Waterbeleid in de 21e eeuw (2000)
De hoge waterstanden in de rivieren in 1995 en 1996 en de klimaatscenario's waarin naast de zeespiegelstijging ook meer en hevigere buien worden voorspeld, hebben geleid tot vernieuwde aandacht voor water. Nederland is met zijn lage ligging en hoge verstedelijkingsgraad kwetsbaar voor wateroverlast en de veiligheid is in de toekomst in het geding. Maar ook door de drogere zomers is er het risico van watertekorten en verdroging. De commissie "Waterbeheer 21e eeuw" heeft in opdracht van de regering duidelijk gemaakt dat we anders moeten omgaan met water en ruimte. Ruimte die nu beschikbaar is voor de bescherming tegen overstromingen en wateroverlast moet ten minste behouden blijven. De aanwezige ruimte mag niet sluipenderwijs verloren gaan bij de uitvoering van nieuwe projecten voor infrastructuur, woningbouw, landbouw of bedrijventerreinen.
Waterplan provincie Gelderland
Het Provinciaal Waterplan 2010-2015 is mede kader voor de wijze waarop omgegaan wordt met water in het plangebied. Het waterplan is beschreven aan de hand van een aantal thema's zoals landbouw, wateroverlast, watertekort, natte natuur, grondwaterbescherming en hoogwaterbescherming. Voor deze thema's is beschreven welke doelstellingen voor 2007 en 2015 er liggen. Hierbij is rekening gehouden met de Europese kaderrichtlijn water en het beleid.
Watertoets Vallei en Veluwe
Sinds 1 november 2003 is voor alle ruimtelijke plannen de watertoets verplicht. Het doel van de watertoets is waterbelangen evenwichtig mee te nemen in het planvormingsproces van Rijk, Provincies en gemeenten. Hiermee wordt een veilig, gezond en duurzaam watersysteem nagestreefd. De toets omvat het gehele proces van vroegtijdig informeren, adviseren, afwegen en uiteindelijk beoordelen van de in ruimtelijke plannen voorkomende waterhuishoudkundige aspecten. Via de digitale watertoets is voor het plan aan de Meenseweg 5 beoordeeld of en welke waterbelangen voor het plan relevant zijn. In Bijlage 6 Watertoets Meenseweg 3-5 behorend bij de toelichting van het bestemmingsplan is het toetsresultaat opgenomen. Hieronder zijn de belangrijkste punten weergegeven.
In het plangebied liggen geen belangrijke oppervlaktewateren (zogenaamde primaire of A- watergangen), waterkeringen of gebieden die zijn aangewezen voor regionale waterberging. Dit betekent dat dit plan geen essentiële waterbelangen raakt. Op basis daarvan wordt door het waterschap voor het plan aan de Meenseweg 5 een positief wateradvies gegeven.
Aandachtspunten
Voor de verdere uitwerking en concretisering van de beoogde ontwikkeling, geeft het waterschap aan dat rekening gehouden moet worden met een aantal algemene en gebiedsspecifieke aandachtspunten voor water.
• • • •
> **Opdrachten**
[1] Beantwoord aan de hand van de tekst over waterbeleid:
(a) In welke jaren stonden de rivieren hoog?
(b) Vanaf welke datum is de watertoets verplicht voor alle ruimtelijke plannen?
(c) Welk advies geeft het waterschap voor het plan aan de Meenseweg 5?
[2] Geef het deel van de tekst over waterbeleid tussen "Watertoets Vallei en" en "belangrijkste punten weergegeven.", beide inbegrepen, woordelijk weer.
Voor het werk met de tekst zijn de vastgelegde gegevens niet nodig.

> **Vastgelegde gegevens**
• • • •
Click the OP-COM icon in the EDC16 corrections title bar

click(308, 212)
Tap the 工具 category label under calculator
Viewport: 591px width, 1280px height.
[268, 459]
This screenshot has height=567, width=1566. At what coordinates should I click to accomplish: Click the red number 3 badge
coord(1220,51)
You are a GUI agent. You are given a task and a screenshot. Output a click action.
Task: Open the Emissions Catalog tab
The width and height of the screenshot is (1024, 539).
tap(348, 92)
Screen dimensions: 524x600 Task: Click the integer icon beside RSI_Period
• • • •
> **Antwoorden**
[1]
(a) In 1995 en 1996.
(b) Vanaf 1 november 2003.
(c) Een positief wateradvies.

[2]
Watertoets Vallei en Veluwe
Sinds 1 november 2003 is voor alle ruimtelijke plannen de watertoets verplicht. Het doel van de watertoets is waterbelangen evenwichtig mee te nemen in het planvormingsproces van Rijk, Provincies en gemeenten. Hiermee wordt een veilig, gezond en duurzaam watersysteem nagestreefd. De toets omvat het gehele proces van vroegtijdig informeren, adviseren, afwegen en uiteindelijk beoordelen van de in ruimtelijke plannen voorkomende waterhuishoudkundige aspecten. Via de digitale watertoets is voor het plan aan de Meenseweg 5 beoordeeld of en welke waterbelangen voor het plan relevant zijn. In Bijlage 6 Watertoets Meenseweg 3-5 behorend bij de toelichting van het bestemmingsplan is het toetsresultaat opgenomen. Hieronder zijn de belangrijkste punten weergegeven.